Anti-Primer: Prometheus Deep Dive¶

Everything that can go wrong, will — and in this story, it does.

The Setup¶

The observability team is setting up Prometheus monitoring for a high-traffic e-commerce platform during the week before Black Friday. They need to instrument 40 microservices and build dashboards for the war room. Time pressure is extreme.

The Timeline¶

Hour 0: Unbounded Label Cardinality¶

Adds user_id as a label on a request counter metric. The deadline was looming, and this seemed like the fastest path forward. But the result is Prometheus OOMs with 2 million time series; monitoring goes dark during peak traffic.

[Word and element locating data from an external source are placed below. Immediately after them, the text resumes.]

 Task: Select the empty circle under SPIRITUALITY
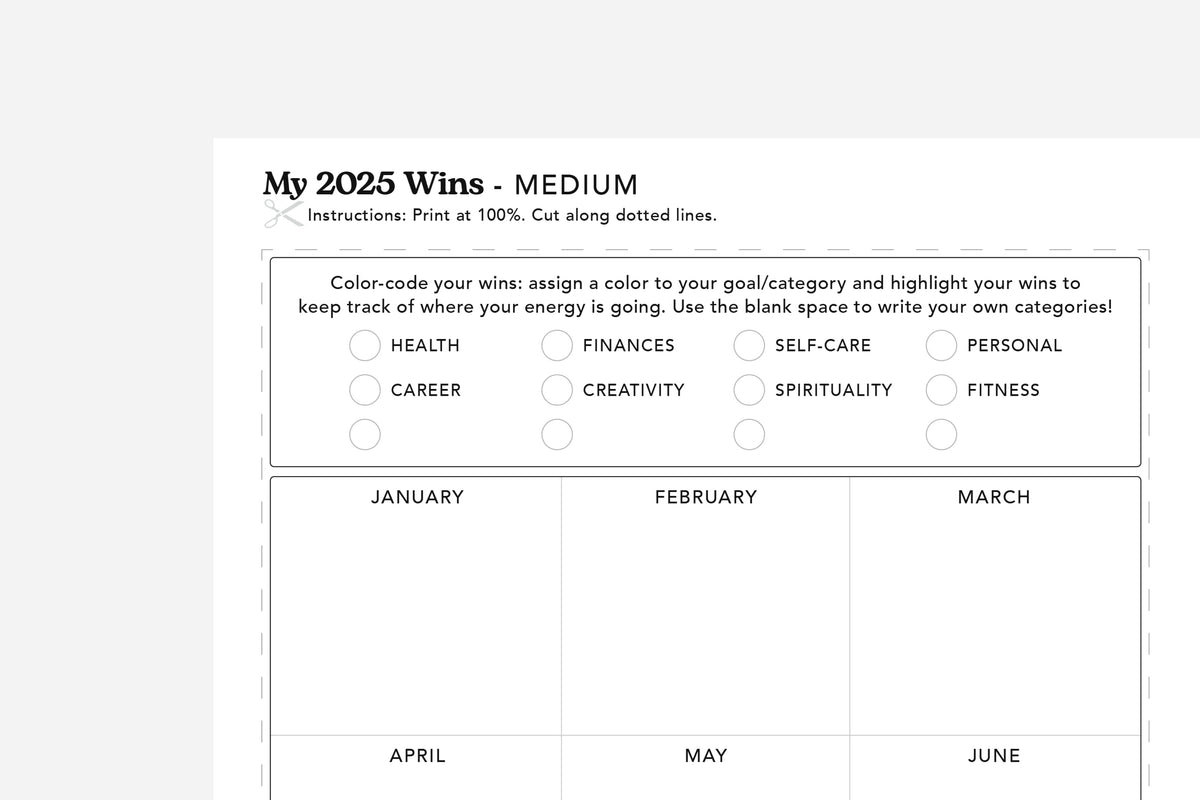click(x=749, y=434)
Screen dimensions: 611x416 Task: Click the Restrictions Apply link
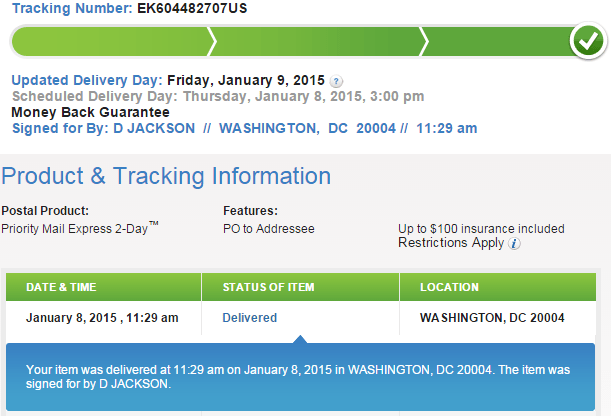point(452,243)
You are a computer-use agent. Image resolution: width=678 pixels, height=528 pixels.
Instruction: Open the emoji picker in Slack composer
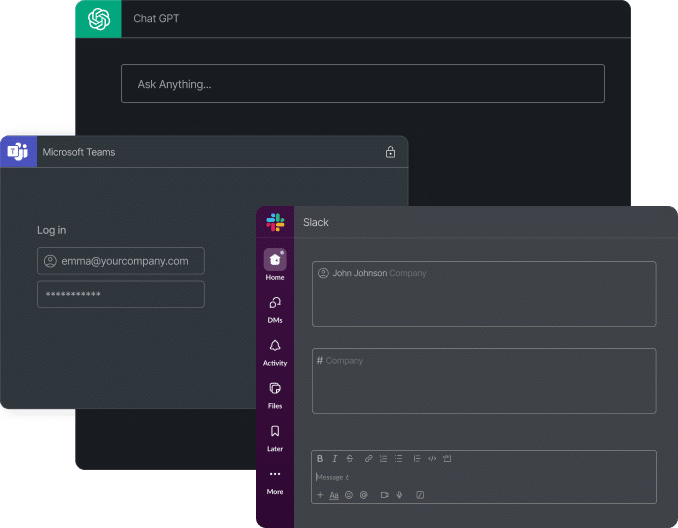(x=349, y=495)
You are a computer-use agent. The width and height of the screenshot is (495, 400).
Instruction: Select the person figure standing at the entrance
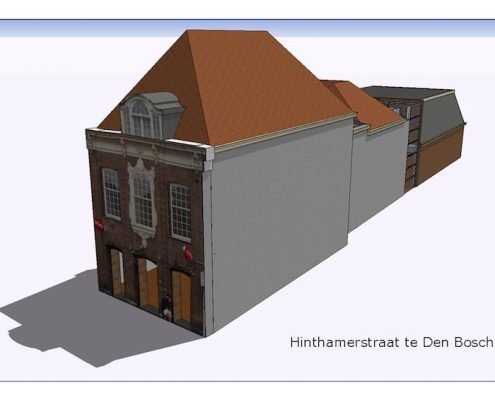coord(166,306)
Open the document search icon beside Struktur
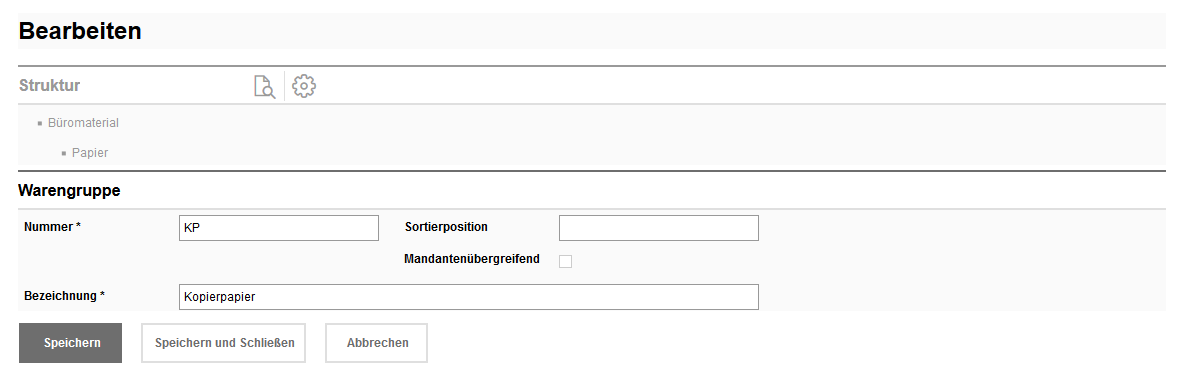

Footgun #1: Unbounded Label Cardinality — adds user_id as a label on a request counter metric, leading to Prometheus OOMs with 2 million time series; monitoring goes dark during peak traffic.

Nobody notices yet. The engineer moves on to the next task.

Hour 1: No Recording Rules¶

Builds dashboards with complex PromQL queries that aggregate across all instances in real time. Under time pressure, the team chose speed over caution. But the result is dashboard load takes 45 seconds; Prometheus query engine is saturated during incidents.

Footgun #2: No Recording Rules — builds dashboards with complex PromQL queries that aggregate across all instances in real time, leading to dashboard load takes 45 seconds; Prometheus query engine is saturated during incidents.

The first mistake is still invisible, making the next shortcut feel justified.

Hour 2: Scrape Interval Mismatch¶

Sets 5-second scrape interval on 40 services without calculating resource impact. Nobody pushed back because the shortcut looked harmless in the moment. But the result is Prometheus storage fills in 3 days instead of 30; retention is silently truncated.

Footgun #3: Scrape Interval Mismatch — sets 5-second scrape interval on 40 services without calculating resource impact, leading to Prometheus storage fills in 3 days instead of 30; retention is silently truncated.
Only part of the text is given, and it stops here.